Pierre Pestieau
J’ai récemment lu dans un magazine que la Colombie
était un des pays où les habitants se sentaient très heureux. D’après une étude de Gallup International (1),
89 % des Colombiens affirment être contents, pour seulement 9 % de
malheureux. La Colombie serait le deuxième pays le plus heureux au monde après
les îles Fidji. Pour qui connaît un tant soit peu ce pays, ce n’est pas une
surprise. Le touriste ne peut qu’être frappé par la joie qui semble animer la
population colombienne, son sens de la fête et sa capacité à s’enthousiasmer
devant le moindre exploit d’un de ses sportifs expatriés (Bernal, Falcao) ou le
succès d’une de ses vedettes internationales (Shakira).
Et pourtant quand on examine la situation
socio-économique du pays tout semblerait conduire à la morosité. Le Colombie
est un pays ou le concept de classe sociale est institutionnalisé. En effet la
population est stratifiée en 6 strates selon le lieu de résidence. Ces strates
sont basées sur le niveau de revenus des propriétaires, la
fourniture des services publics à domicile, la géographie (zone urbaine, zone
rurale), la présence d’établissements indiens (discrimination positive), et
bien d’autres critères. Selon un enquête récente, on aurait la ventilation
suivante :
strate 1
(très basse) = 22,3 %
strate 2
(basse) = 41,2 %
strate 3
(moyennement basse) = 27,1 %
strate 4
(moyenne) = 6,3 %
strate 5
(moyennement élevée) = 1,9 %
strate 6
(élevée) = 1,2 %
La strate à laquelle appartient un citoyen détermine les impôts qu’il
doit payer, les tarifs des services publics à domicile, l’accès aux services de
santé, le montant des frais d’inscription aux universités d’état, …
Cette stratification inégale s’explique par les
fortes disparités de revenu qui prévalent en Colombie, le pays qui a les
indices d’inégalité les plus élevés de l’ensemble des pays de l’OCDE. L’écart interdécile
y est de 60 alors que la plupart des pays ont un écart inférieur à 4. En clair,
cela veut dire que les 10% les plus riches ont un revenu 60 fois supérieur à
celui des 10% les plus pauvres. En Belgique, cet écart est de 8,2. Le
coefficient de Gini y est de 0,54 alors qu’il est égal à 0,26 en Belgique. Ces
inégalités pourraient paraître tolérables si les Colombiens pouvait espérer
voir leur condition s’améliorer dans un futur raisonnable.
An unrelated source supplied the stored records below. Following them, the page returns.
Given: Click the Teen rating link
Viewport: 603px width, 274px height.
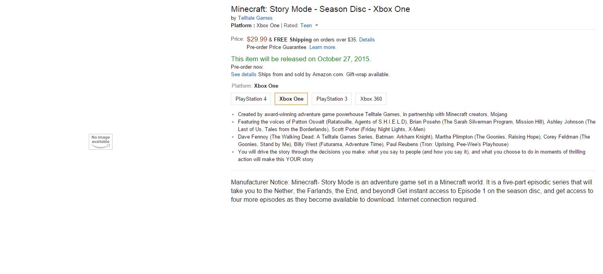Looking at the screenshot, I should (x=306, y=25).

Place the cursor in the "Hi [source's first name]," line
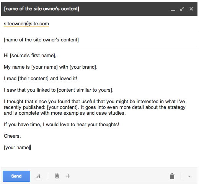pyautogui.click(x=30, y=56)
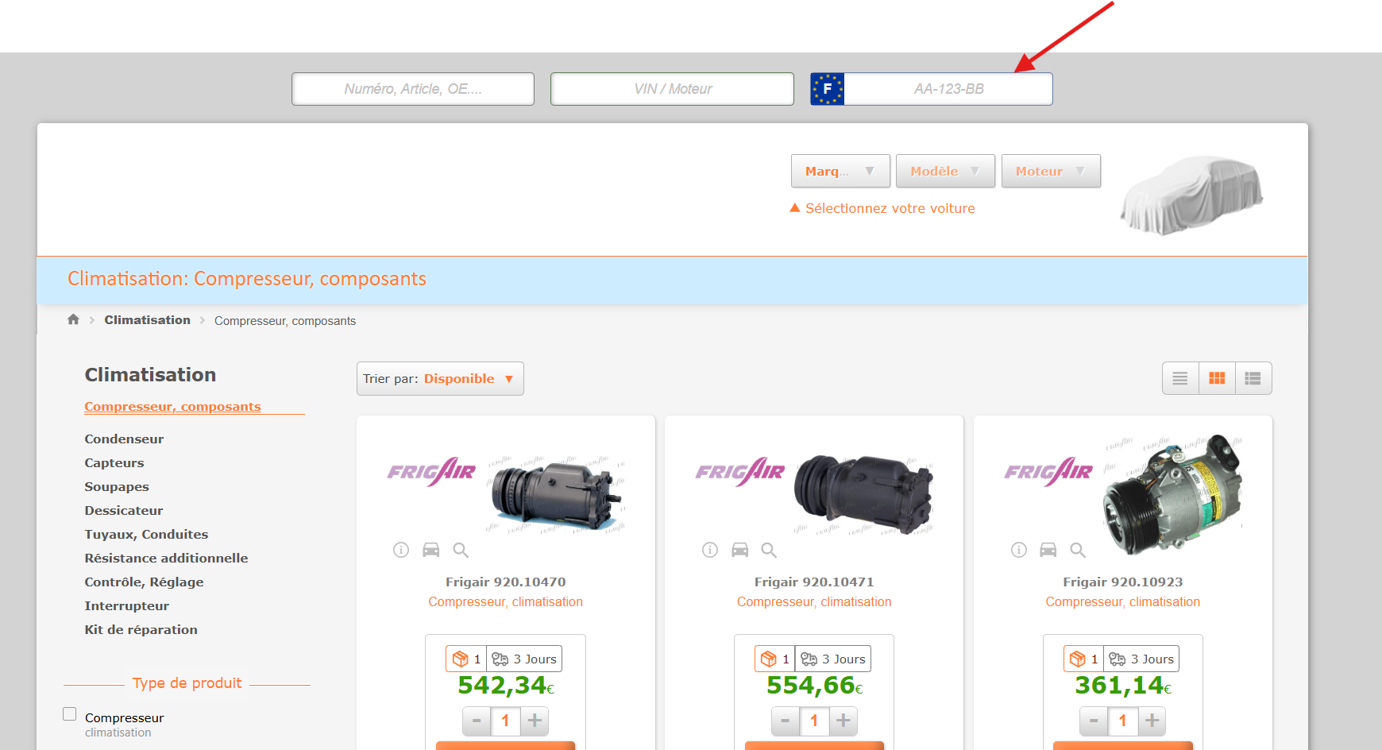Open Trier par Disponible sort dropdown

[x=440, y=379]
Ce n’est pas le cas.
Alors que pour la moyennes des pays membres de l’OCDE il faut 4,5 générations pour que les enfants de
familles modestes parviennent à se hisser au niveau du revenu moyen, il faut 11
générations en Colombie, bien plus qu’au Brésil, en Inde ou en Chine où la mobilité
sociale est pourtant très faible.
Sur la
courbe de Gatsby (2), selon laquelle mobilité sociale et égalité des revenus
vont de pair, la Colombie occuperait la place extrême du pays où la mobilité
est la plus faible et les disparités les plus fortes.
Ce
sombre tableau de la situation socioéconomique du peuple colombien donnerait à
penser que le pays est au bord de l’implosion. Ce n’est pas le cas. Année après
année, il vote pour des gouvernements qui maintiennent le status quo. Il y a
bien sur la guérilla. Mais on sait que sa dimension révolutionnaire a quasiment
disparu et elle-même est en train de disparaître suite aux accords de paix (3).
L’économiste peine à explique ce paradoxe d’un pays inégalitaire et sans avenir
pour les plus démunis et où, tout à la fois, les gens sont heureux.
Sont-ils
heureux ou tout simplement résignés ?
(2). Voir mon précédent blog Repenser
la gauche. Inégalités, précarité et mobilité sociale. Mercredi 26 août.
(3). Ces accords de paix signés à la Havane en 2016 ont
malheureusement récemment souffert de sérieux revers.